Money Diary: A Bid Coordinator In Birmingham On 30k

Welcome to Money Diaries, where we're tackling what might be the last taboo facing modern working women: money. We're asking a cross-section of women how they spend their hard-earned money during a seven-day period – and we're tracking every last penny.
This week: "I’m a 27-year-old bid coordinator living near Birmingham. I’ve lived in the Midlands for around nine years (I’m originally from the northeast) and my boyfriend and I bought our first house at the start of this year. Our savings were pretty much depleted after the move but we’re working on building it back up as we’re planning a two-week trip to Florida next year.
I work from home three days a week and head to the office for two days. Fortunately, I can walk to my office from home and not having a commute has made such a difference to my mental health, physical health and general outlook. With regards to money, I am working on being more mindful. I really try to keep on top of savings and not spend too much. I sit down with my budget every payday and find it so hard to stick to. I track my spending daily and I am sometimes horrified by the amounts I can spend each week. It is something I genuinely struggle with, just saying no to myself."
Occupation: Bid coordinator
Industry: Hygiene and healthcare services 
Age: 27
Location: Birmingham
Salary: £30,015
Paycheque amount: £1,898
Number of housemates: Two: my boyfriend, N, and our kitten, B
Pronouns: She/her
Monthly Expenses
Loan payments: £170.27 car loan. Plan 2 student loan, which is something silly like £9 a month. I also pay £100 off my credit card each month, which currently sits at £2,400, a combination of still-standing uni spending and splurges over the years. This is the bane of my life because I think about it a LOT. It is 0% for another 16 months so I will up my payments next year.
Savings? £2,200 in joint savings (for house-related maintenance, B’s vet bills, holidays etc. I save £200 a month and N saves £450) and I have £10,000 in an account I don’t touch, which is future savings (for if we lose our jobs, the roof caves in, we have a baby etc.). I also save about £150 a month in my own easy-access savings, which is a pot for various things but will go towards Christmas this year.
Pension? I have just over £11k in pension savings. I don’t know how much I’m 'supposed' to have by now to be honest but I put 8% salary sacrifice in each month, which my employer matches.
Housing costs: £475 for my half of the mortgage (N and I split all bills equally but he puts more into our joint savings as he earns more).
Utilities: All utilities are split equally between me and N: £92 council tax, £45 gas and electric, £15 water and £14.50 internet each. N pays for our building/contents insurance and B’s pet insurance.

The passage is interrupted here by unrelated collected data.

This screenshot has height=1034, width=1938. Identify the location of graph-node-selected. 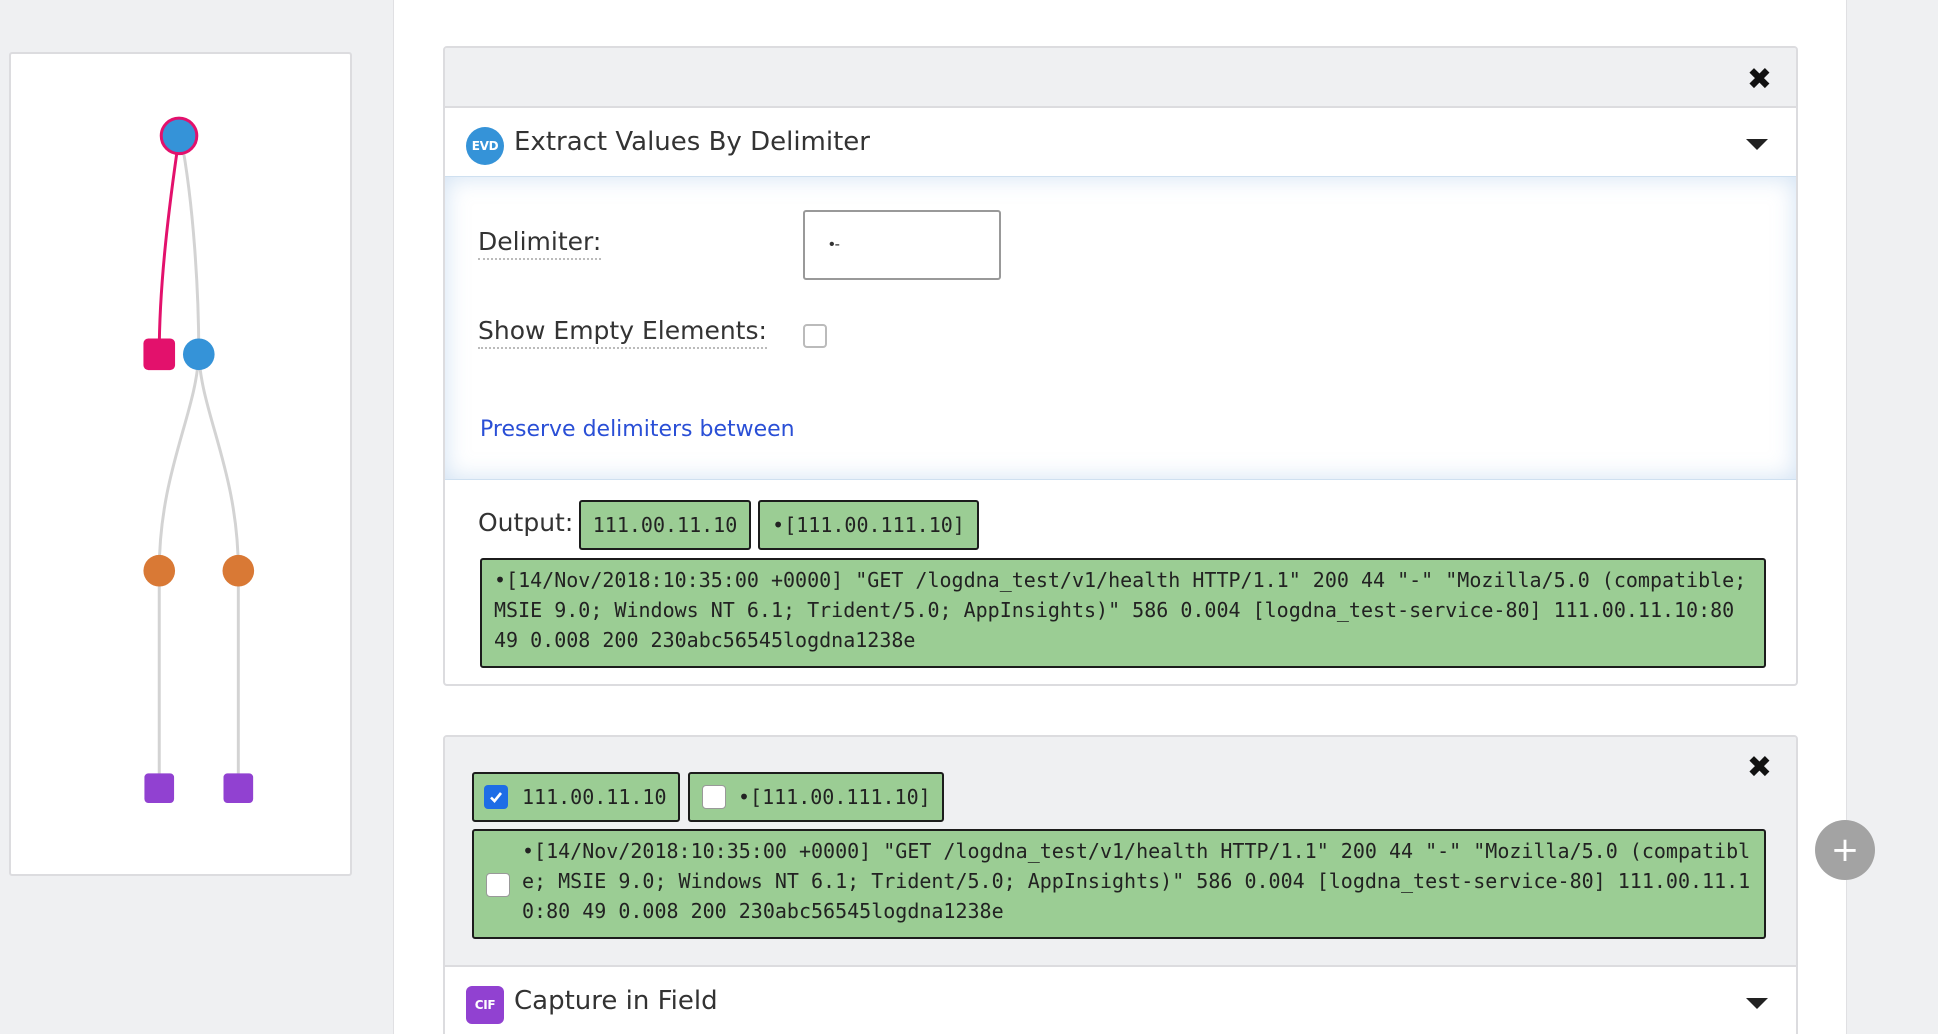
(160, 354).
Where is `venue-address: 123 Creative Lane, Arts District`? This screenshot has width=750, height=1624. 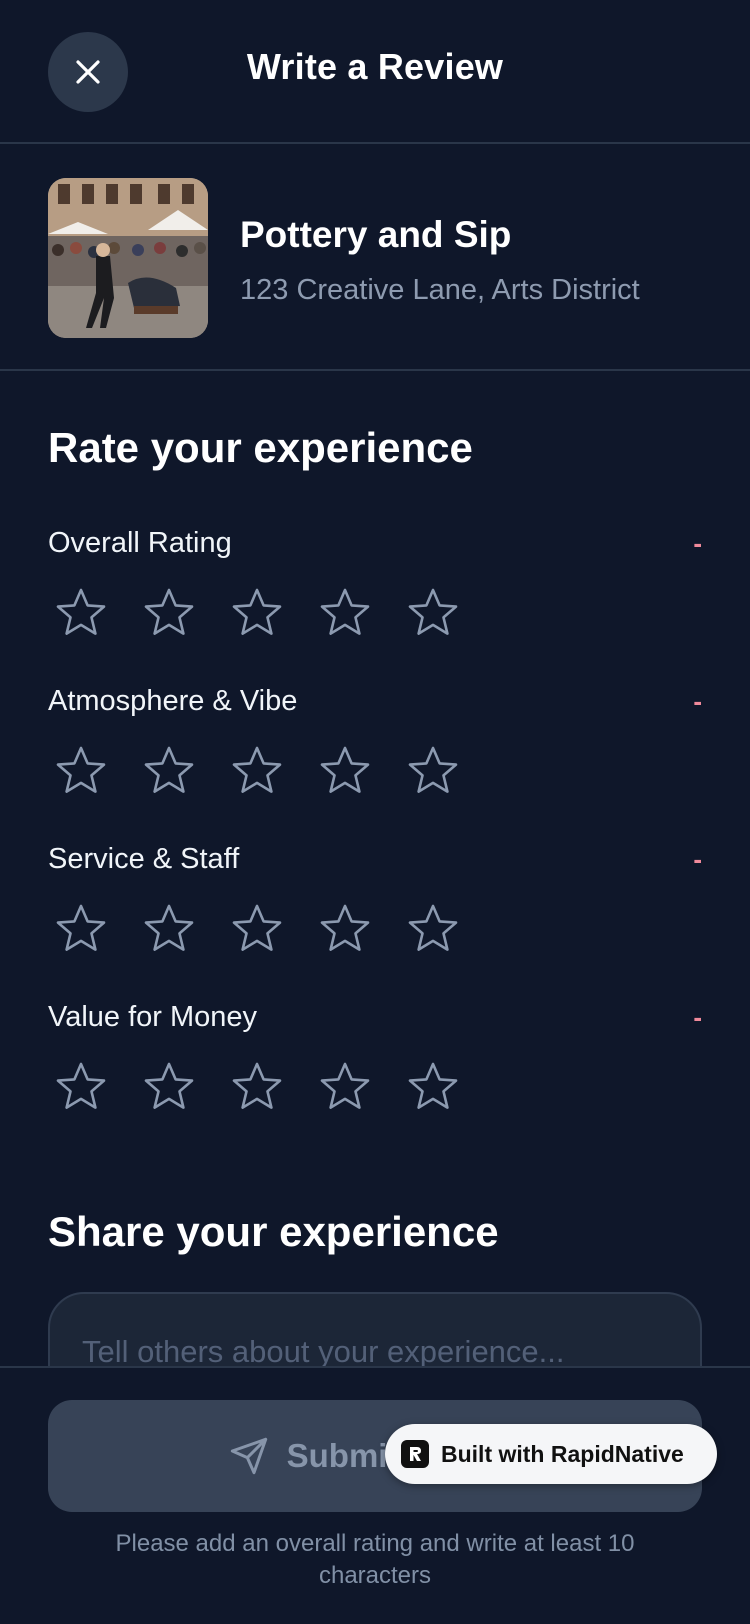
venue-address: 123 Creative Lane, Arts District is located at coordinates (440, 290).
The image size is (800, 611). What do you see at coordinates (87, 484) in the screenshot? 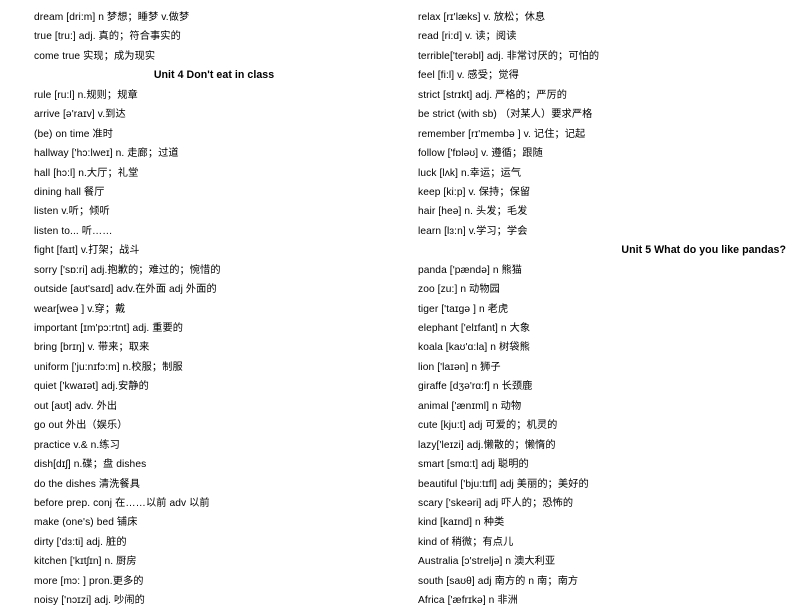
I see `vocabulary-entry: do the dishes 清洗餐具` at bounding box center [87, 484].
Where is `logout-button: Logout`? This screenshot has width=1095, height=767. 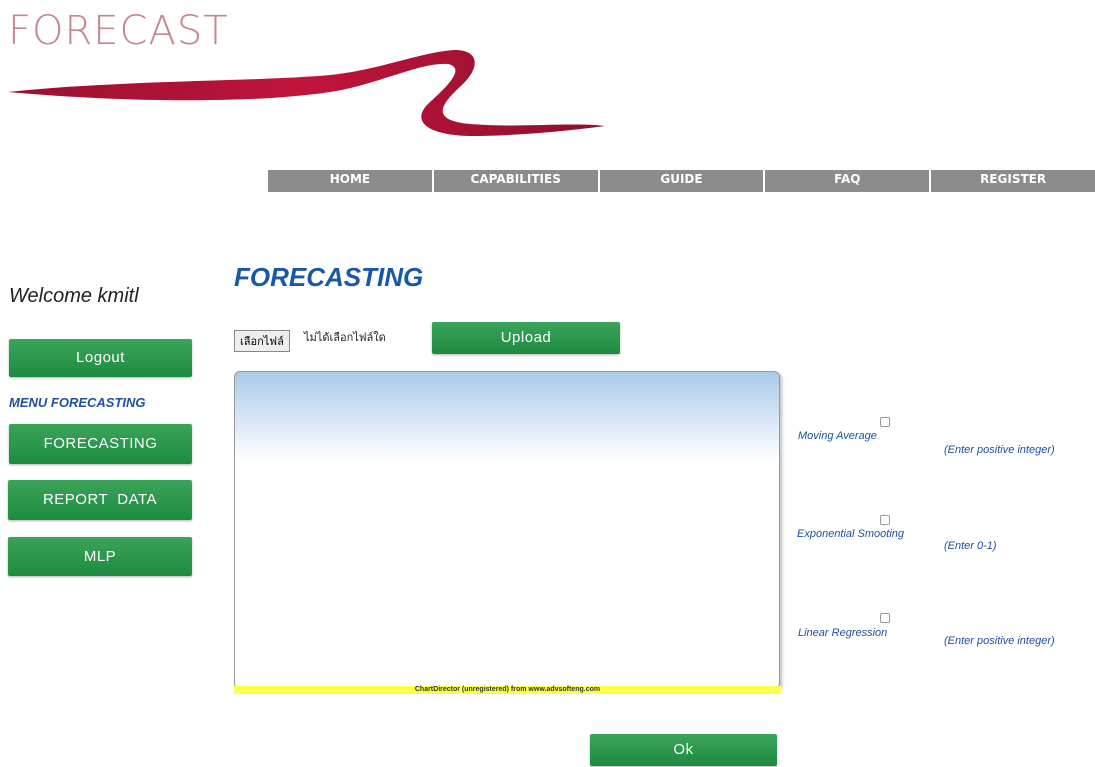 logout-button: Logout is located at coordinates (100, 358).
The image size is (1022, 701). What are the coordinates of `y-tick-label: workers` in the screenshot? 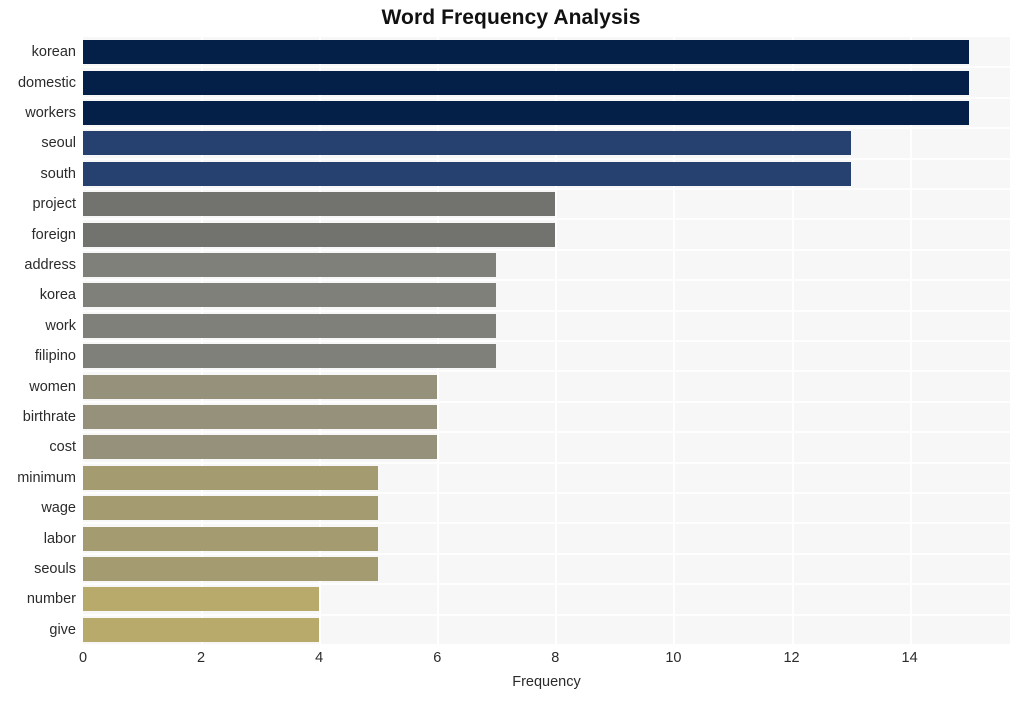 It's located at (50, 113).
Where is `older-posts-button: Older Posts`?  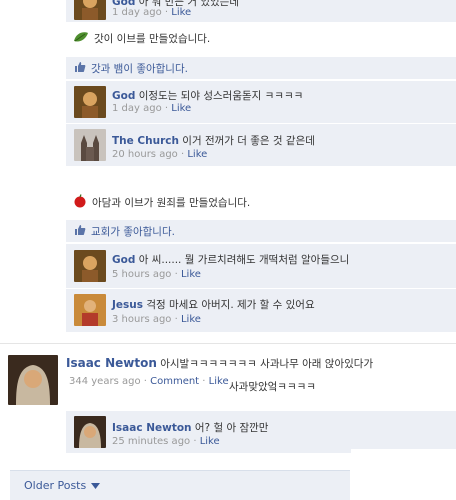
older-posts-button: Older Posts is located at coordinates (180, 485).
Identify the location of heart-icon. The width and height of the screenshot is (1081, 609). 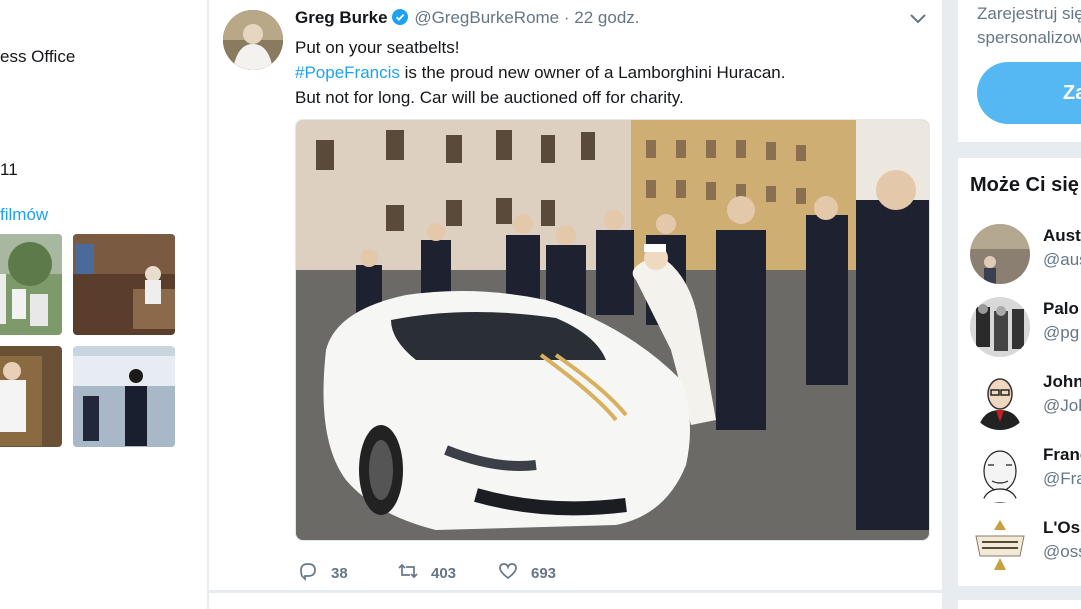
(508, 574).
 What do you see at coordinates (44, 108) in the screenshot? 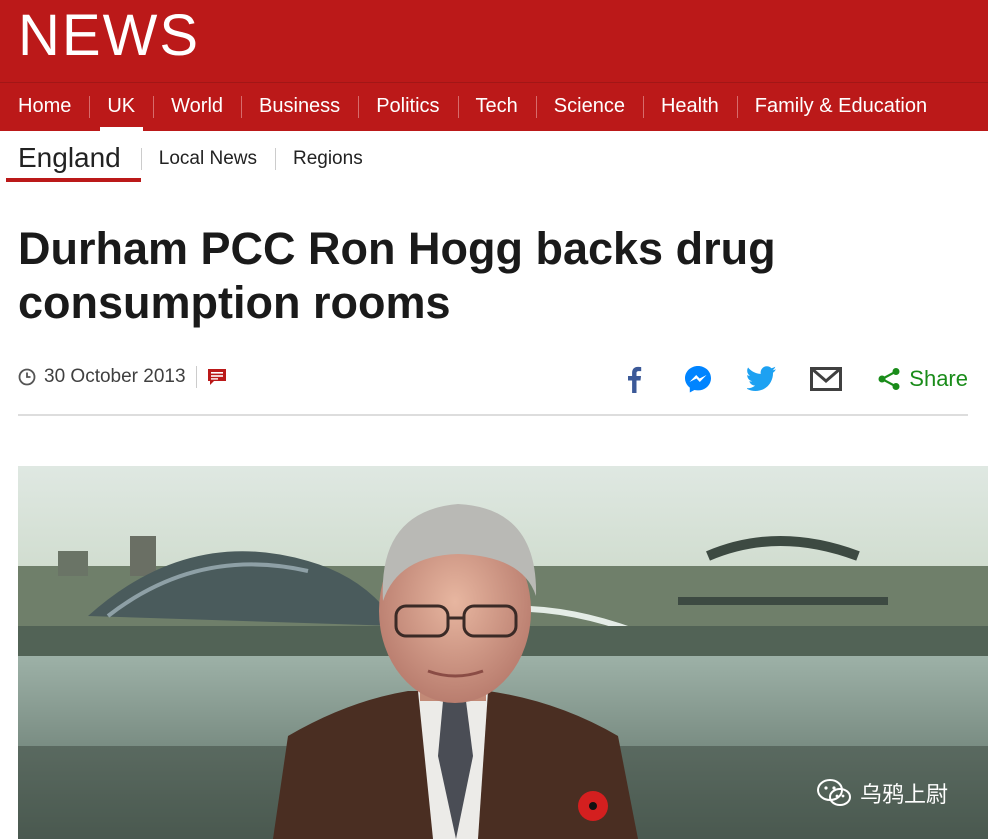
I see `nav-item-home: Home` at bounding box center [44, 108].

I pay £39 car insurance, £13.12 car tax and £20.99 car service plan.
All other monthly payments: £52 phone bill (this makes me so sad but I still have 11 months left on the contract). Subscriptions: £9.99 Spotify, £5.99 Netflix, £3.99 Now TV, £6 National Trust membership.
Did you participate in any form of higher education? If yes, how did you pay for it?
I went to university and did a psychology degree, which was paid for by student loans. I got an allowance from my parents for food/general costs and I got a part-time job at a coffee shop to fund going out and buying clothes.
Growing up, what kind of conversations did you have about money?
I don’t remember having many proper conversations about money but I’ve always been very aware of how privileged my family is when it comes to money. When I was younger my brother and I were given pocket money every week to learn how to budget, which I know was a lot more than our friends were getting. 
If you have, when did you move out of your parents'/guardians' house?
I moved out at 18 when I went to university. I moved back for a couple of months at the start of the first lockdown as at the time I was living alone. I lasted a few days on my own before I headed up north.
At what age did you become financially responsible for yourself?
I would say only this year, which is crazy as I’m 27. I’ve been renting alone, paying my own bills and not received any money from my family since I was about 23 but most of my house deposit and solicitor’s fees were paid for by my parents and grandparents, which I am so thankful for. I am extremely grateful to be in the position I am in. 
What was your first job and why did you get it?
My first ‘proper’ job was working in a coffee shop when I turned 19. I worked nearly every weekend throughout uni.
Do you worry about money now?
Yes. I am aware I don’t really need to as much as I do, as we are on the property ladder, have good salaries, never miss a bill or need to worry about food or anything like that. But I worry about the amount on my credit card. I do have a plan to get this down to 0 before the 0% runs out but I think about it a lot.
Do you or have you ever received passive or inherited income?
I’ve received £12k total from my grandparents, which went towards the house deposit.